Wednesday, June 28, 2017

our henry





Henry
 Born June 2017


 Last June 17th a very special young man came into our lives.
Megan & Tony asked me to go to their home & watch Charlie, Joey & Peter while he was being born. It was so fun!
We played 

a lot
and we hung out at McDonald's Play land- with ice cream.




We made Fourth of July T-shirts 
then...


When we got the call-- we speedily made our way to the hospital.


 (Hours old Henry with 6 year old, big brother, Charlie)





 This newest & 6th Grandson is an absolute joy!
We celebrated his first birthday last weekend & frankly-- I can hardly believe it.



I never thought much about being a grandmother when I was young, or when I was a young mother. I didn't know my own grandmothers nearly at all. I am amazed by the new sense of responsibility and overwhelming love I feel for these precious children. I knew being a grandmother would be fun, but I didn't know how much love would be in every aspect.
 It's gigantic! It's all encompassing love. 
It's a more mature love than the love I felt as a young mother. I don't have the worry of being their parent, supporting them financially or being responsible for their every need.
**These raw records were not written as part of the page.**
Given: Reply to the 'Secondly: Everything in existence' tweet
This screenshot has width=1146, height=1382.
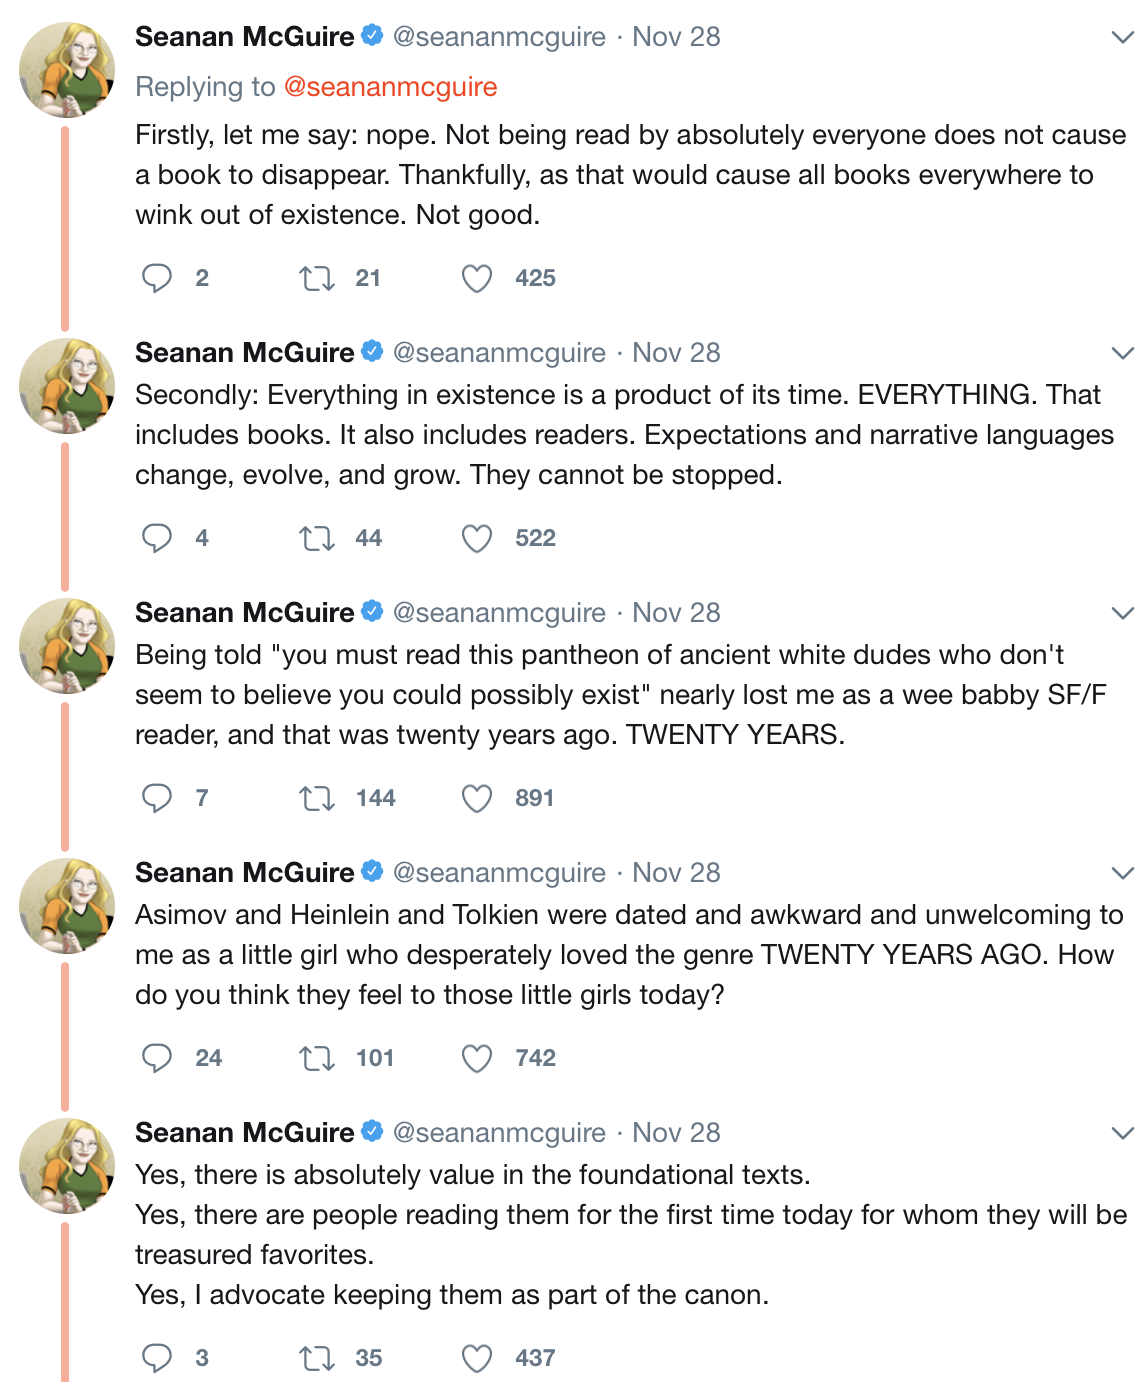Looking at the screenshot, I should [x=157, y=538].
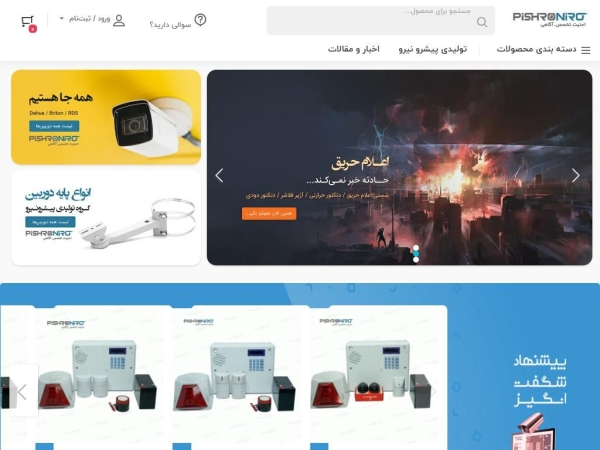Expand the login/register dropdown arrow
This screenshot has width=600, height=450.
62,18
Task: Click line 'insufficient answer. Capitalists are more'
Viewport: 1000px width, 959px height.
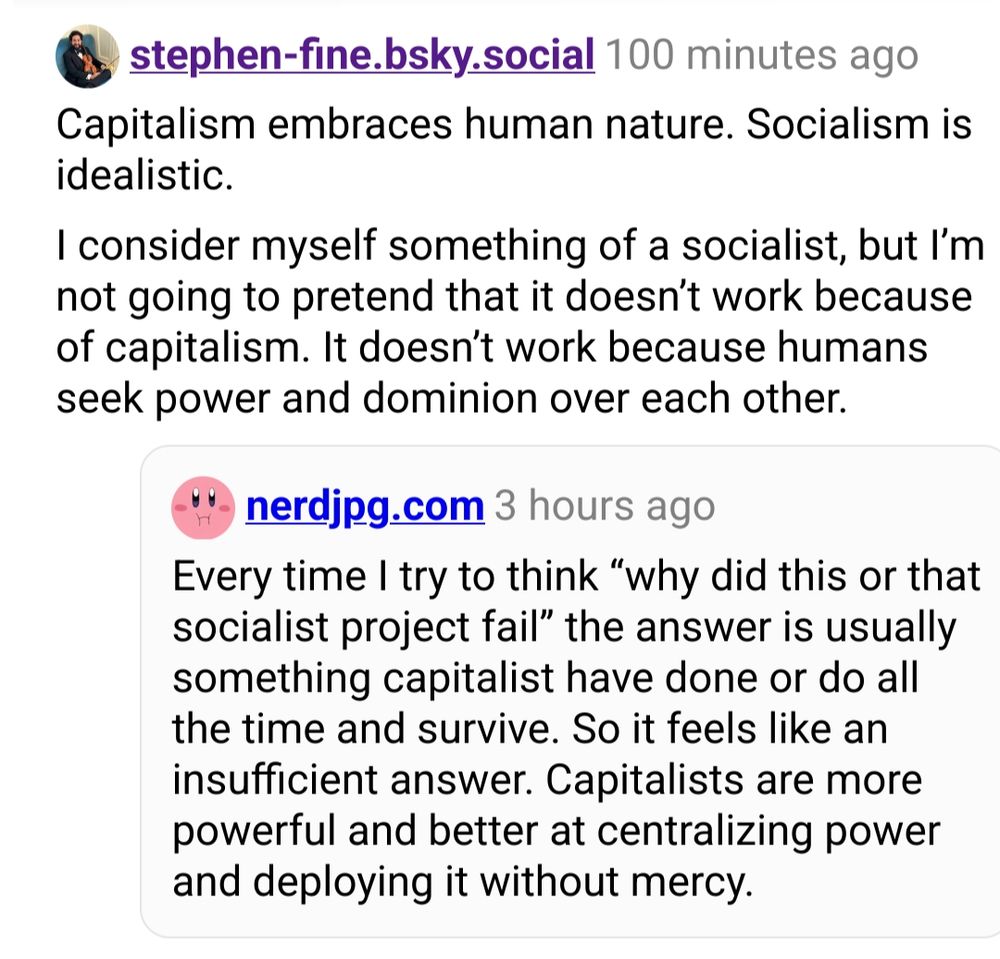Action: [547, 780]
(I realize that because my children are capable adults- and really, really good parents- I am blessed. )
-BUT-
I can see clearly, that it is my choice to be an influence for good in their lives and that's what I want to be. I want them to feel- only love- not the judgement or expectation I unwillingly put on my own children out of inexperience & unrealistic expectations. 
Being a grandparent has taught me already that I have a 3rd chance at childhood. Of course not as involved as my first two opportunities -- my own childhood, and the childhood of my children-- I just know that I don't want to waste it. Even though I typically see them once a week at the most- and not for a full 24 hours, it's important time. It's fleeting- it's going so very fast. 
I feel blessed- I feel lucky

1 comment:

Jill said...

He's a gorgeous baby!

I love your last paragraph especially and think you are so wise to recognize what kind of grandparent you want to be and that it's an opportunity for a 3rd childhood. I hope I'm like you when my turn comes along. I would love to be a source of love and wisdom without judgment (I wish I could do better at that with my kids).